> _WORK REQUEST_
In the listing below, find every line with the string "computer" and pull it out.

> _DATA SECTION_
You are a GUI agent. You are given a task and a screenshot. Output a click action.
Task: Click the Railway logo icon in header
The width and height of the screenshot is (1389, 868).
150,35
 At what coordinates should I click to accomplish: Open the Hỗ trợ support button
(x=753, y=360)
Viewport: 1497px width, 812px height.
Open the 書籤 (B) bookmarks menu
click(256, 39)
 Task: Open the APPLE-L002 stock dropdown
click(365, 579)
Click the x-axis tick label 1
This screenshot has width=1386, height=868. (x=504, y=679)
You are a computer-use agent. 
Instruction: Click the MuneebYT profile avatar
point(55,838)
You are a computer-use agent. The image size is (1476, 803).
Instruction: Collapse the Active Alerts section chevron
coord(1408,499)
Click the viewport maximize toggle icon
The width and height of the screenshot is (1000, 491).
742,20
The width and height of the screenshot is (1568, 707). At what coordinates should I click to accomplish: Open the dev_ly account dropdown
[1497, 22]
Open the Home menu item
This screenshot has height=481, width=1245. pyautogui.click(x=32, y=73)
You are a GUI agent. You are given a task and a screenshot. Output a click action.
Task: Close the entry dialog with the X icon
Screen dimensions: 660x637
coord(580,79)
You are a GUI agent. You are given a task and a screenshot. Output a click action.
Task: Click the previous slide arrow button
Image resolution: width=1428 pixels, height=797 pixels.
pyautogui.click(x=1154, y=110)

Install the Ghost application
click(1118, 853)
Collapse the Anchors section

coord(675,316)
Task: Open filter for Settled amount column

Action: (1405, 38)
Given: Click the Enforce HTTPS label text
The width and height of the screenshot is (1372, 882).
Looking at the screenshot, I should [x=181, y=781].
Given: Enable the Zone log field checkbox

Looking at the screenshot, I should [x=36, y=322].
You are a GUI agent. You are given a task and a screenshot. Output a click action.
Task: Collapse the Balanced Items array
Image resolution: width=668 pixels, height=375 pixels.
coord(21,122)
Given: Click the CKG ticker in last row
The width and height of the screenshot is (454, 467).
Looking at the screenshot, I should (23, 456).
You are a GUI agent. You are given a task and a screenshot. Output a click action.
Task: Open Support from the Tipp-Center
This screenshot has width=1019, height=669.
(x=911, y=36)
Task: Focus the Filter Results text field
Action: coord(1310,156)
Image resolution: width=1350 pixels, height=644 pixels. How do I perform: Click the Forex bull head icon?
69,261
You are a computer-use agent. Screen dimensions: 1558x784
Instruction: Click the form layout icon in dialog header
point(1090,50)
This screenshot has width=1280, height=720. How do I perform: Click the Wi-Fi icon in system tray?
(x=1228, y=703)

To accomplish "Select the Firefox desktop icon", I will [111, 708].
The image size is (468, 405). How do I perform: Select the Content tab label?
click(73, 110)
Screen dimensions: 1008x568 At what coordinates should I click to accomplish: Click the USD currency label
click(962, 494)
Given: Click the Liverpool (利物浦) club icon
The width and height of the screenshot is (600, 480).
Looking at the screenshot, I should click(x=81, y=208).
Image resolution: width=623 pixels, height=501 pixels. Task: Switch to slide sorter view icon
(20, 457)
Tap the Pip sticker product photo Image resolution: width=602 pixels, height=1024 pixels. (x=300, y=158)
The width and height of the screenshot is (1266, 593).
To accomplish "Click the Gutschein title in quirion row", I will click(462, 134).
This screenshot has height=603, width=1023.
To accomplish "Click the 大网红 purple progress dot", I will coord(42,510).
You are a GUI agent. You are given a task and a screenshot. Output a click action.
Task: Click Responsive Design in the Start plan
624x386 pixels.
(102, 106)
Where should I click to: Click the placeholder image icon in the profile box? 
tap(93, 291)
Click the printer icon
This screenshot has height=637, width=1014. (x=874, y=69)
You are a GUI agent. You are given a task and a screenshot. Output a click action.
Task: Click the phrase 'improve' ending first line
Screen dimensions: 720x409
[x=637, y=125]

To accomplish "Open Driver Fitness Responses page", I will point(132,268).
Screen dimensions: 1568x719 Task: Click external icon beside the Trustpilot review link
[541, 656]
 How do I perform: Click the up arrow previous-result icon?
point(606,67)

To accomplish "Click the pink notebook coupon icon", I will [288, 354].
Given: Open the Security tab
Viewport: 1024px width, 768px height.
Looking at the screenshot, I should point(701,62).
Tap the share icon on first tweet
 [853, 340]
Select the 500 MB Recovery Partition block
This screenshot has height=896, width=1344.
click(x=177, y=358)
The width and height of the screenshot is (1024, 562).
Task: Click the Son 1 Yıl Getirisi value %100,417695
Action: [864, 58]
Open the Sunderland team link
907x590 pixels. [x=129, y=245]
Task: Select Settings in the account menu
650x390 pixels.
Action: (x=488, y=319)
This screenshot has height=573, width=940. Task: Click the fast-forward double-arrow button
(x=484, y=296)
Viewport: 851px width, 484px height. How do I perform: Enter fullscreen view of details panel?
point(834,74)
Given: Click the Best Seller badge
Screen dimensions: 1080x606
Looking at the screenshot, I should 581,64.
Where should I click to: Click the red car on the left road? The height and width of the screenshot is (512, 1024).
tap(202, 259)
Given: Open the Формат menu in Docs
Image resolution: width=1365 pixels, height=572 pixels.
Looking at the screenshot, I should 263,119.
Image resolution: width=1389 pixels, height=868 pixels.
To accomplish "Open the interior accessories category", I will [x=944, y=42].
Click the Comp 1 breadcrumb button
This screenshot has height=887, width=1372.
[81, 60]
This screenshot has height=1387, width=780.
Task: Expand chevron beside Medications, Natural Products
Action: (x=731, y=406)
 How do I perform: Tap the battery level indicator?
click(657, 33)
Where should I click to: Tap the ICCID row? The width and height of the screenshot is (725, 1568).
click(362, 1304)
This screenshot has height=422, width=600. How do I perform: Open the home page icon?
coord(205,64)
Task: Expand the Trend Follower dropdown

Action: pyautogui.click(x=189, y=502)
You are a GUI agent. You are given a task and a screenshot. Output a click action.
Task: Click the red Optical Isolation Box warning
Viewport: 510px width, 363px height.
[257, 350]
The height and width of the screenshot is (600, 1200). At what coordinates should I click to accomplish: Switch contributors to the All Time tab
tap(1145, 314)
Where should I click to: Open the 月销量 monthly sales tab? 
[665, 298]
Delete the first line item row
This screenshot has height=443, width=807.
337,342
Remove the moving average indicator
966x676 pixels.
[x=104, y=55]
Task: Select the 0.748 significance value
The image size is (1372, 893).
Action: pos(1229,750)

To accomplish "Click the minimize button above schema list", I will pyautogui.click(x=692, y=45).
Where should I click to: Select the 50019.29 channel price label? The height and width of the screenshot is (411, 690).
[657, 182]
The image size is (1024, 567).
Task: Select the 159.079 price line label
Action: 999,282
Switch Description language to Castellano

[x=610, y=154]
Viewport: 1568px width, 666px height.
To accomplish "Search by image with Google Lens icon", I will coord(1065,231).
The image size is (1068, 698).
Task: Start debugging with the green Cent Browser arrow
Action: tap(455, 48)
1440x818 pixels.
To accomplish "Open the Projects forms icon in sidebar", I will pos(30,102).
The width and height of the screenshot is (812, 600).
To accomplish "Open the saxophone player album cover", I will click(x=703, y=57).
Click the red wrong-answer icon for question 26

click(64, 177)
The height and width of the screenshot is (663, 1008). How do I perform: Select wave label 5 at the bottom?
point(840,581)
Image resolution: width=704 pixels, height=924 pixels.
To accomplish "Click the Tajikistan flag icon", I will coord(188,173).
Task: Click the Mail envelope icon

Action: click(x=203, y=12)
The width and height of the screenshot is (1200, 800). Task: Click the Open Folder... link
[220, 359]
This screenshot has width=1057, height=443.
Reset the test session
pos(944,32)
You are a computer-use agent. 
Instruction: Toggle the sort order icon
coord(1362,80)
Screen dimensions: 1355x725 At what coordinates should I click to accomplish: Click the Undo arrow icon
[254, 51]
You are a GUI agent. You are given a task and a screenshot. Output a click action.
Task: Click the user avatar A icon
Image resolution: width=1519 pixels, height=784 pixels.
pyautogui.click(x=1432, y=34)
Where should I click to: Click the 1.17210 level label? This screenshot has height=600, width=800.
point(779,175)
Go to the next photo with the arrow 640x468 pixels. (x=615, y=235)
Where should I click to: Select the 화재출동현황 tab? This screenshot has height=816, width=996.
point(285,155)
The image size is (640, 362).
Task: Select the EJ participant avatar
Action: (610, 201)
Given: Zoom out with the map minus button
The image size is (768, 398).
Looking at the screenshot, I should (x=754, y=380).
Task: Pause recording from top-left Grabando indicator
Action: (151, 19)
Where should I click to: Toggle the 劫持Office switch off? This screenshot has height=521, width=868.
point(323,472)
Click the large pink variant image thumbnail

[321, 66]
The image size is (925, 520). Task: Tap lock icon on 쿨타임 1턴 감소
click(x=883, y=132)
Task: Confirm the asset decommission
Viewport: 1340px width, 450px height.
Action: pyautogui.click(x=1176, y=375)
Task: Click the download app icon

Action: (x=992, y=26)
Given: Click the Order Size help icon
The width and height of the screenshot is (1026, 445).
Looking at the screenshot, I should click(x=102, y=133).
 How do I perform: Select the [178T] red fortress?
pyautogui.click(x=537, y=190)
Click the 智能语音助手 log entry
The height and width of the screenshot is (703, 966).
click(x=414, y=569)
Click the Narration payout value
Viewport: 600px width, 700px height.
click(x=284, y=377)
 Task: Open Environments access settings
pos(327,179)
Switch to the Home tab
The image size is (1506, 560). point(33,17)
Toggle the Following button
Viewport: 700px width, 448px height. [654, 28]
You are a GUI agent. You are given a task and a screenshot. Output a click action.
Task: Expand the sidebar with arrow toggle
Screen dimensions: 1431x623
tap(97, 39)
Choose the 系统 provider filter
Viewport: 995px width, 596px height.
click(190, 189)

> _ANSWER SPACE_
You are a computer-use agent. 
You are a computer-use agent. The image size is (1476, 803).
You are a computer-use agent. Screen dimensions: 1558x784
You are a computer-use agent. 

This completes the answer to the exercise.